> _Work task_: Beginning at the line that contains "750x625 pixels. At" and finishing at the line that contains "Click the repost arrows icon", output the data below exactly. Include both end lines and no pictures.
┌─ Exercise inputs
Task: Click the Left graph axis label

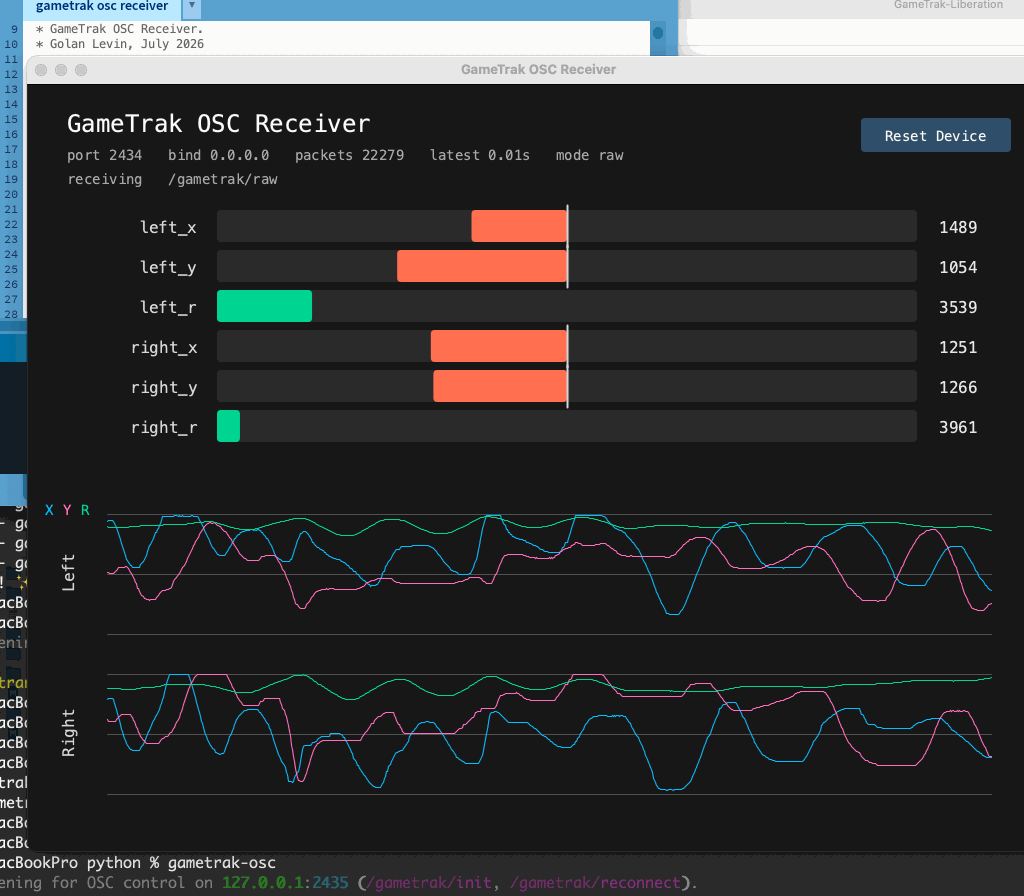Action: pyautogui.click(x=68, y=573)
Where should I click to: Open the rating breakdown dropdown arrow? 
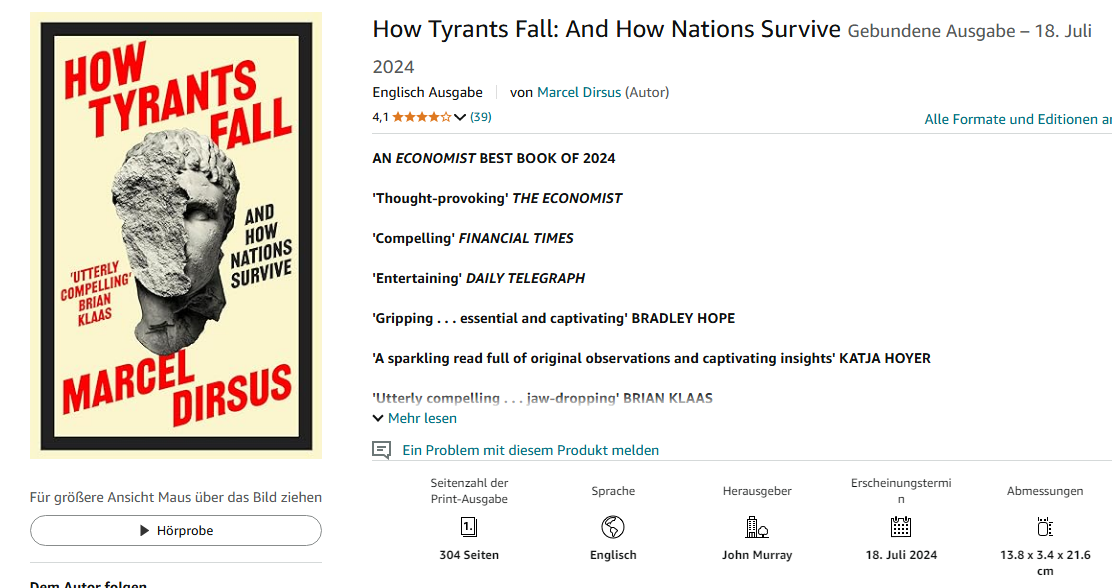coord(460,117)
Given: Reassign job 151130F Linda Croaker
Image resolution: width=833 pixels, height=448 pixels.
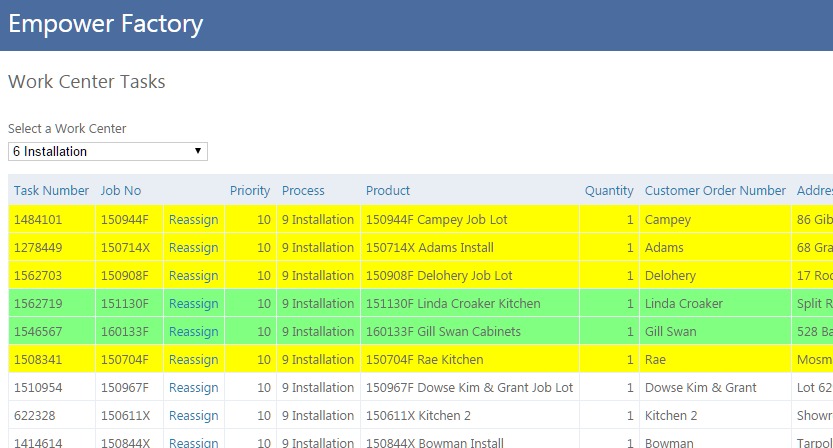Looking at the screenshot, I should [x=193, y=304].
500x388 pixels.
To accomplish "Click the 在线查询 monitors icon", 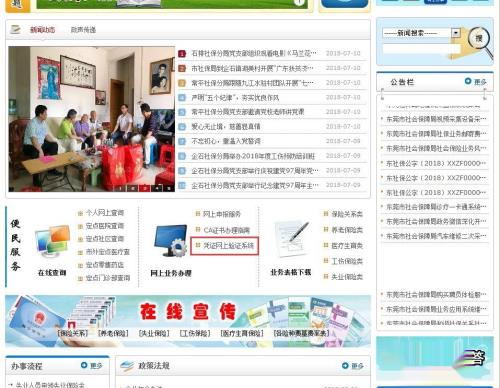I will pyautogui.click(x=52, y=242).
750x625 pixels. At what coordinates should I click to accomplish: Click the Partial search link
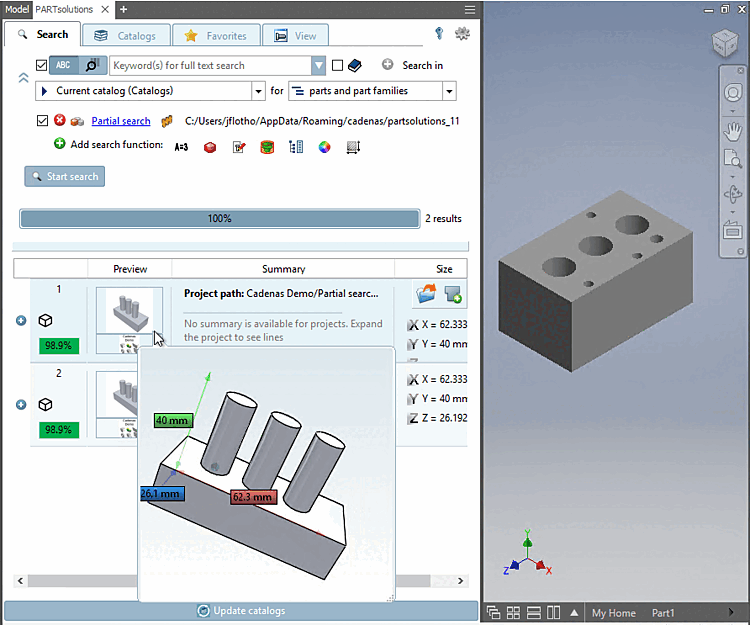[x=120, y=121]
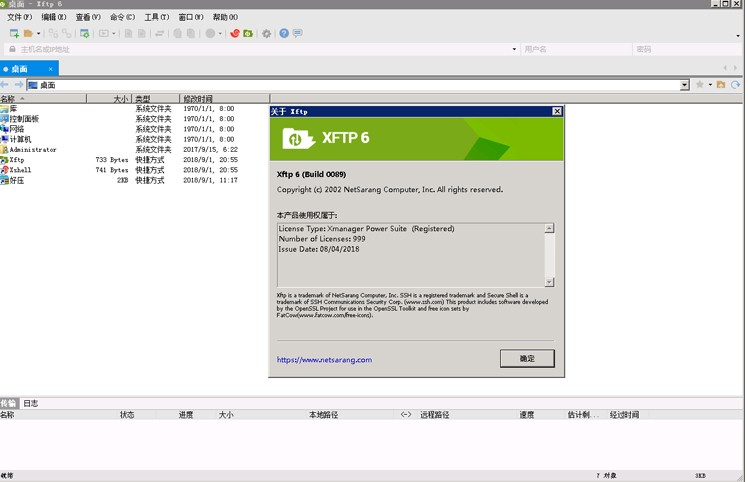Open the host address history dropdown
The width and height of the screenshot is (748, 482).
pyautogui.click(x=514, y=49)
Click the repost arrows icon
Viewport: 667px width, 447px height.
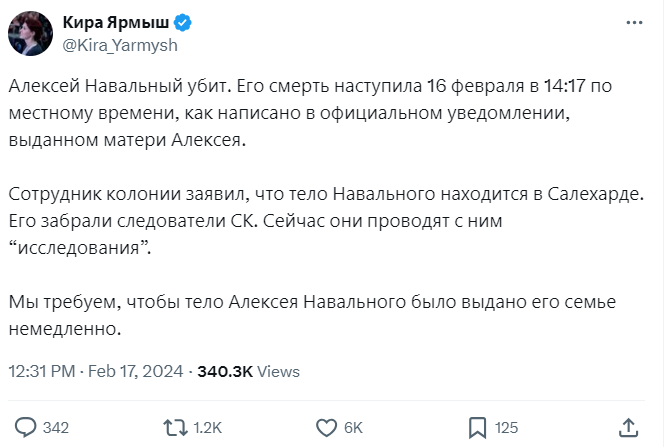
└─
> _Output for this task_:
750x625 pixels. At what coordinates should I click to accomplish: Click the Partial search link
[x=120, y=121]
Open the host address history dropdown
The width and height of the screenshot is (748, 482).
pyautogui.click(x=514, y=49)
Click the repost arrows icon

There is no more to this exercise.